„Dieser Vorwurf ist allerdings nicht Teil des hiesigen Verfahrens“, erklärte Dr. Janina Schaffert, Sprecherin des Landgerichts Hildesheim auf Anfrage. Der in Rede stehende Vorfall habe sich in der Stadt Lauchhammer im Süden Brandenburgs ereignet und werde von einem anderen Landgericht verhandelt. Demnach soll auf der Flucht vor der Polizei das Kurierfahrzeug der Serientäter, ein Skoda Octavia, ein Zivilfahrzeug der sächsischen Polizei erfasst haben, wobei ein Polizeibeamter starb.
„Es tut ihm alles sehr leid. Der Tod des Polizisten sorgt bei ihm für Albträume“, erklärte der Verteidiger im Namen seines 27-jährigen Mandanten, dem jüngsten der vier Angeklagten. In dessen Einlassung hieß es weiter, dass er allerdings nicht verstehe, warum ihm „Mord“ vorgeworfen werden solle. Während der Verhandlung Hildesheim blieb diese Bemerkung seitens des Schöffengerichts und der Staatsanwaltschaft - wie auch die geständigen Einlassungen der anderen Tatbeteiligten - unkommentiert.
Zuvor hatte der bereits Anfang 2024 in Leipzig wegen schweren Bandendiebstahls Verurteilte seine Beteiligung an den neuerlichen Straftaten eingeräumt. Auch nannte er seinen Rückfall in die Drogensucht sowie Schulden als Gründe, warum er sich wieder hatte „überreden“ lassen, bei den Taten mitzumachen. Unter anderem am 2. Dezember bei einem Autoklau in Hankensbüttel, danach auch ich Diekholzen, Alfeld, Nordstemmen, Nörten-Hardenberg und in Velpke, wo ein Audi Q5 entwendet wurde. In Wolfsburg war es schließlich noch ein Audi A5 Cabrio.

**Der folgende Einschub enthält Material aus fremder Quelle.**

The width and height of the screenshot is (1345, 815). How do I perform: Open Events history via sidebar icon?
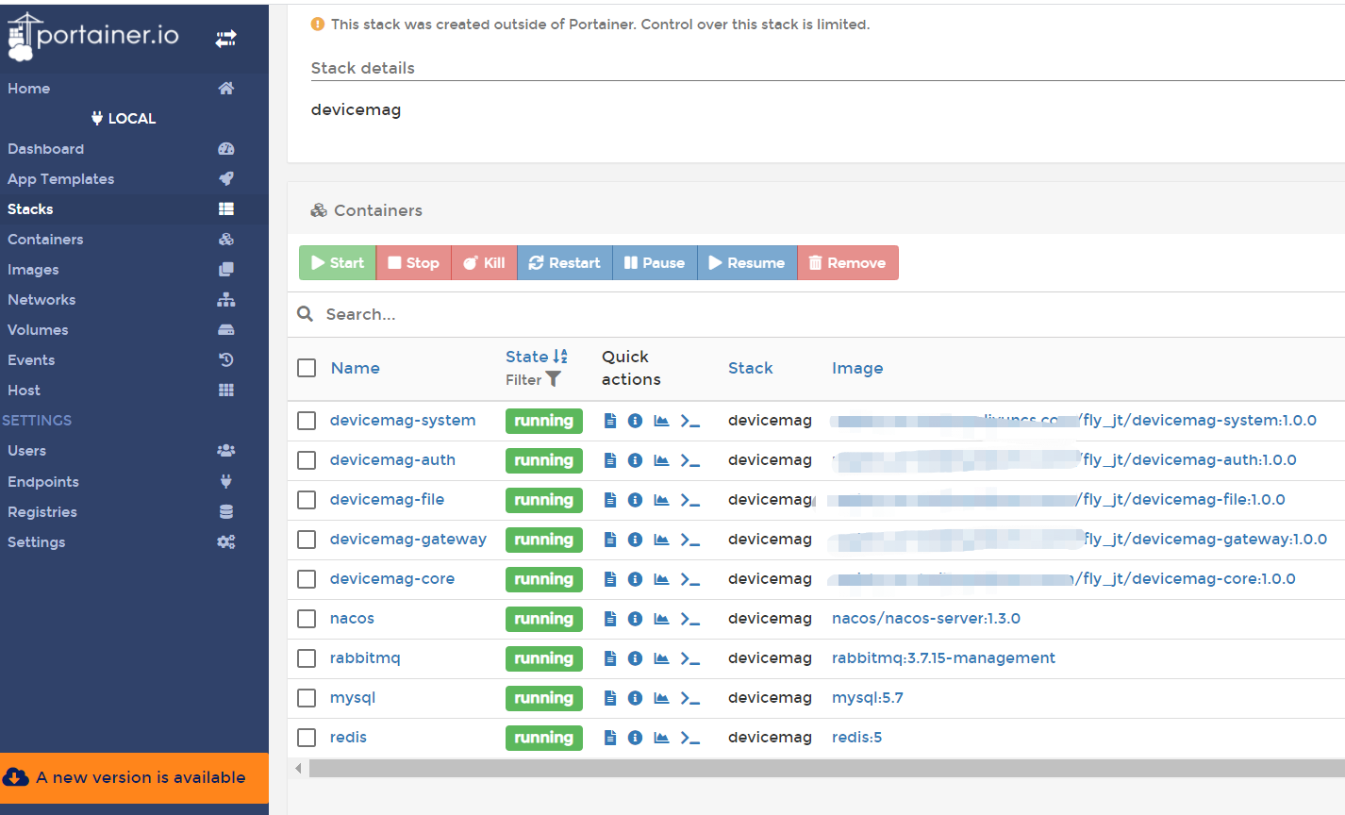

Ja, er habe den „Funkwellen-Verlängerer“ betätigt, mit dem die Signale des Funkschlüssels der Keyless-Entry-Modelle abgefangen und zum Öffnen und Starten der Fahrzeuge verwendet wurde. „Man braucht dafür nicht viel Geschick oder Verständnis“, ließ der Angeklagte erklären. Die Auswahl der Fahrzeuge sei nicht von ihm getroffen worden, sondern von Beteiligten „in Polen“. Von diesen hätte die Gruppe auch die Koordinaten der zu stehlenden Fahrzeuge erhalten.

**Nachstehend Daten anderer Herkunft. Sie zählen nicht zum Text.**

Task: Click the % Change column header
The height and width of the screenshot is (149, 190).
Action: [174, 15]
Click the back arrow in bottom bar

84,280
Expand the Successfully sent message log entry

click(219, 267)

Zwecks Effektivitätssteigerung wurden mitunter in einer der (stets) nächtlichen Aktionen zwei Fahrzeuge auf einmal gestohlen - aber immer mit gefälschten Kennzeichen über den Grenzübergang Hagenwerder in Polen an Mittelsmänner übergeben. Teuerstes Exportfahrzeug war ein Mercedes Benz AMG für geschätzte 80.000 Euro, den die Bande in Wolfsburg-Neuhaus mitgehen, ihn dann allerdings nach einem Unfall im fränkischen Boxberg stehen ließen.
Auch einen A6 Avant für 30.000 Euro aus Nordstemmen mussten die Diebe nach einem „Reifenplatzer“ bei Salzgitter zurücklassen. Grund: Weil „kein passender Ersatzreifen an Bord war“, wie der vorsitzende Richter des Schöffengerichts bei der Verhandlung berichtete. Die elektronischen Diebstahlhilfen entdeckten die Ermittler demnach nach einer Festnahme im Tagebaugebiet bei Görlitz versteckt im Dachhimmel des besagten Skoda Octavia, dem „Pilotfahrzeug”, mit dem die Diebe und Fahrer zu den Tatorten gebracht worden waren.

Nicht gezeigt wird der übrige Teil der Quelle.